[Materials provided Boundary: Start]

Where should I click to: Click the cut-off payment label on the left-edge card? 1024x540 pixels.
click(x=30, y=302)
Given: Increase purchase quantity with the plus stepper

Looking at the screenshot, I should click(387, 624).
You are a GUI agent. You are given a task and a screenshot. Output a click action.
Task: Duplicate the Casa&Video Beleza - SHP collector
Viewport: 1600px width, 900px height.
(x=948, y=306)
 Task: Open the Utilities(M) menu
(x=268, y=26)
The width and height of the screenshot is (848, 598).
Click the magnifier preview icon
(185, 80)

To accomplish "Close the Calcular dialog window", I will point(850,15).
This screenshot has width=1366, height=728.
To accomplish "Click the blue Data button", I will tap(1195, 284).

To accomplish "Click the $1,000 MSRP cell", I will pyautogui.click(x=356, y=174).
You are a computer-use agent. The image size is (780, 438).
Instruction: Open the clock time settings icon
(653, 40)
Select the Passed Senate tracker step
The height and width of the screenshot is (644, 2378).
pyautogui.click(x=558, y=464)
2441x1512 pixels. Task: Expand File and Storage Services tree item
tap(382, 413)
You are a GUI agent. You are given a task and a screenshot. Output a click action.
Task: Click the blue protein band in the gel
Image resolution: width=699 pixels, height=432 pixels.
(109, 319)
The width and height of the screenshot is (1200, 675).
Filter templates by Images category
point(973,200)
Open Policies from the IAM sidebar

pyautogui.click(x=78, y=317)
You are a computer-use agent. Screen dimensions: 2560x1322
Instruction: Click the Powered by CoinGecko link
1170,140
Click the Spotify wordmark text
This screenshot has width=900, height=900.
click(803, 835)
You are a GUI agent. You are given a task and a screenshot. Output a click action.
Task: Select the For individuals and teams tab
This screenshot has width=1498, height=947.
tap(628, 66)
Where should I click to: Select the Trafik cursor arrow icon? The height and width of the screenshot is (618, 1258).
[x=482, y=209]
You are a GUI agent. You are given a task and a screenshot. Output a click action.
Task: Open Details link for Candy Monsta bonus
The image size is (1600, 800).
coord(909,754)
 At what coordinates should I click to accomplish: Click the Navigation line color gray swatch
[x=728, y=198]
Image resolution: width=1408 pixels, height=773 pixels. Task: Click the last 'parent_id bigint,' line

[Materials provided Boundary: End]

Directions for this task: All entries are to be copied exactly as they read.

Answer to this exercise:
Where should I click to: Click the cut-off payment label on the left-edge card? 1024x540 pixels.
click(x=30, y=302)
Given: Increase purchase quantity with the plus stepper

Looking at the screenshot, I should click(387, 624).
You are a GUI agent. You are given a task and a screenshot. Output a click action.
Task: Duplicate the Casa&Video Beleza - SHP collector
Viewport: 1600px width, 900px height.
(x=948, y=306)
 Task: Open the Utilities(M) menu
(x=268, y=26)
The width and height of the screenshot is (848, 598).
Click the magnifier preview icon
(185, 80)

To accomplish "Close the Calcular dialog window", I will point(850,15).
This screenshot has width=1366, height=728.
To accomplish "Click the blue Data button", I will tap(1195, 284).

To accomplish "Click the $1,000 MSRP cell", I will pyautogui.click(x=356, y=174).
You are a computer-use agent. The image size is (780, 438).
Instruction: Open the clock time settings icon
(653, 40)
Select the Passed Senate tracker step
The height and width of the screenshot is (644, 2378).
pyautogui.click(x=558, y=464)
2441x1512 pixels. Task: Expand File and Storage Services tree item
tap(382, 413)
You are a GUI agent. You are given a task and a screenshot. Output a click action.
Task: Click the blue protein band in the gel
Image resolution: width=699 pixels, height=432 pixels.
(109, 319)
The width and height of the screenshot is (1200, 675).
Filter templates by Images category
point(973,200)
Open Policies from the IAM sidebar

pyautogui.click(x=78, y=317)
You are a computer-use agent. Screen dimensions: 2560x1322
Instruction: Click the Powered by CoinGecko link
1170,140
Click the Spotify wordmark text
This screenshot has width=900, height=900.
click(803, 835)
You are a GUI agent. You are given a task and a screenshot. Output a click action.
Task: Select the For individuals and teams tab
This screenshot has width=1498, height=947.
tap(628, 66)
Where should I click to: Select the Trafik cursor arrow icon? The height and width of the screenshot is (618, 1258).
[x=482, y=209]
You are a GUI agent. You are given a task and a screenshot. Output a click action.
Task: Open Details link for Candy Monsta bonus
The image size is (1600, 800).
coord(909,754)
 At what coordinates should I click to accomplish: Click the Navigation line color gray swatch
[x=728, y=198]
Image resolution: width=1408 pixels, height=773 pixels. Task: Click the last 'parent_id bigint,' line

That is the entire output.